Accessing Apache HBasePDF version

Use the Apache Thrift Proxy API

The Apache Thrift library provides cross-language client-server remote procedure calls (RPCs), using Thrift bindings.

A Thrift binding is client code generated by the Apache Thrift Compiler for a target language (such as Python) that allows communication between the Thrift server and clients using that client code. HBase includes an Apache Thrift Proxy API, which allows you to write HBase applications in Python, C, C++, or another language that Thrift supports. The Thrift Proxy API is slower than the Java API and may have fewer features. To use the Thrift Proxy API, you need to configure and run the HBase Thrift server on your cluster. You also need to install the Apache Thrift compiler on your development system.

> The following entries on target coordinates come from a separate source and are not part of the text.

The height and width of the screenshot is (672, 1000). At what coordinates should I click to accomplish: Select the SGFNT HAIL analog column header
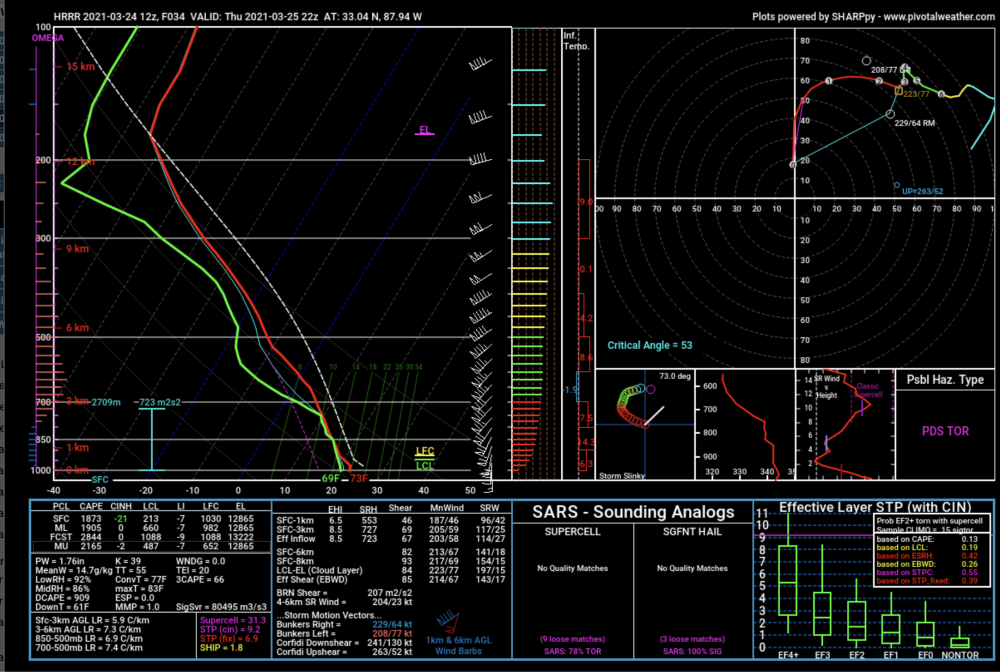692,532
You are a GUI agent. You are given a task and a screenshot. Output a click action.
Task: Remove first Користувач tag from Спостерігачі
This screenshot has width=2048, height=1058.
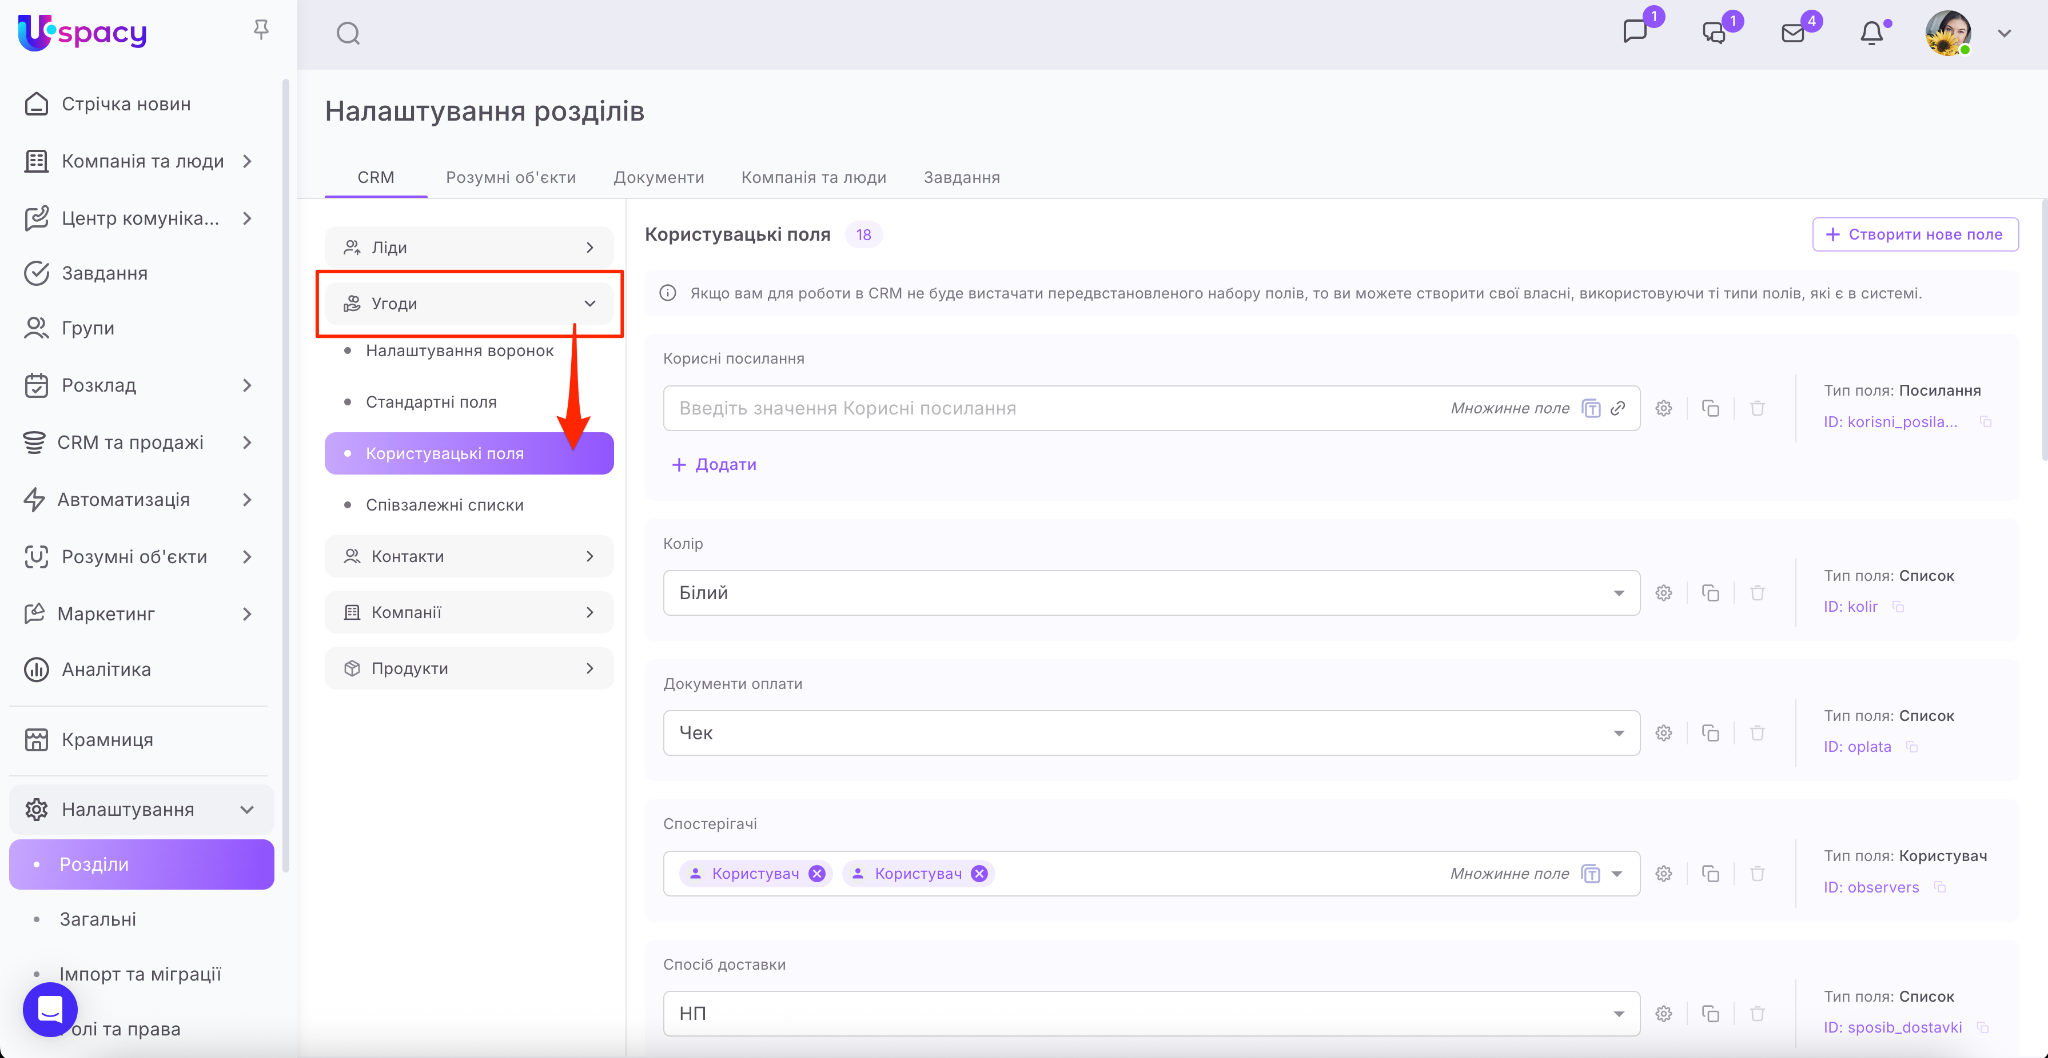point(817,874)
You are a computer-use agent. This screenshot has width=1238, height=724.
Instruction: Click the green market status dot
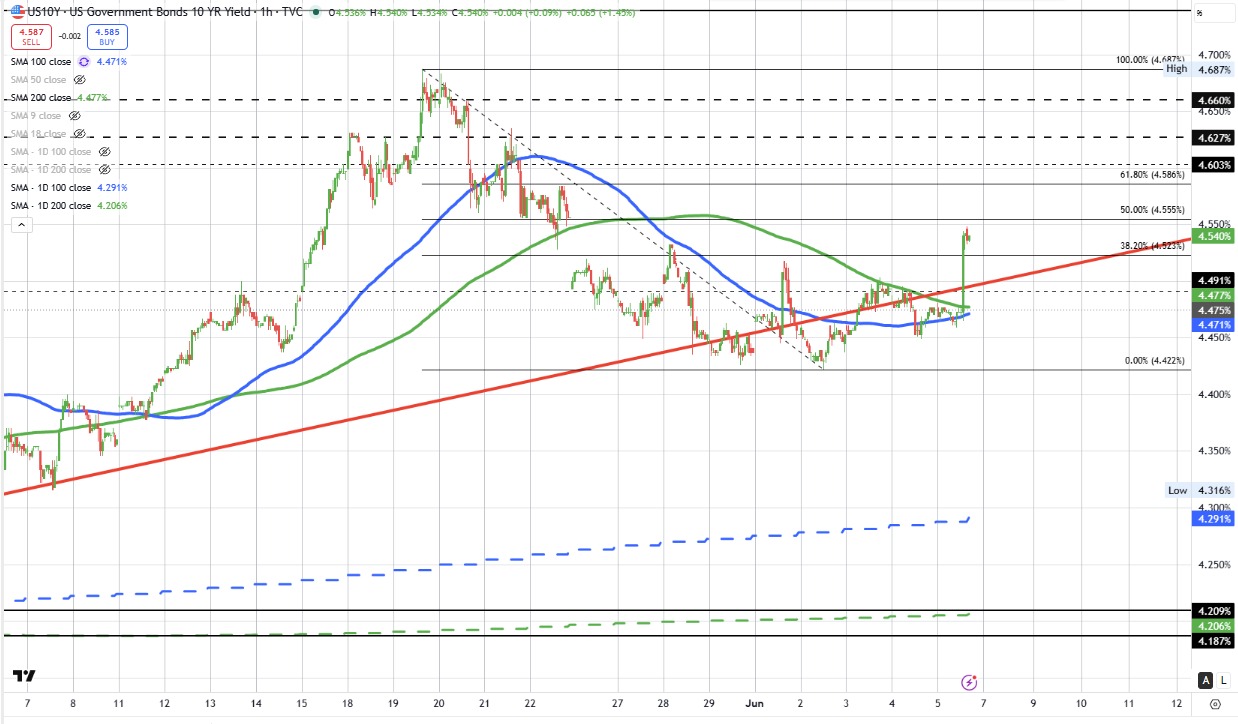[x=317, y=11]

After the Thrift server is configured and running, generate Thrift bindings for the language of your choice, using an IDL file. An HBase IDL file named HBase.thrift is included as part of HBase. After generating the bindings, copy the Thrift libraries for your language into the same directory as the generated bindings. In the following Python example, these libraries provide the thrift.transport and thrift.protocol libraries. These commands show how you might generate the Thrift bindings for Python and copy the libraries on a Linux system.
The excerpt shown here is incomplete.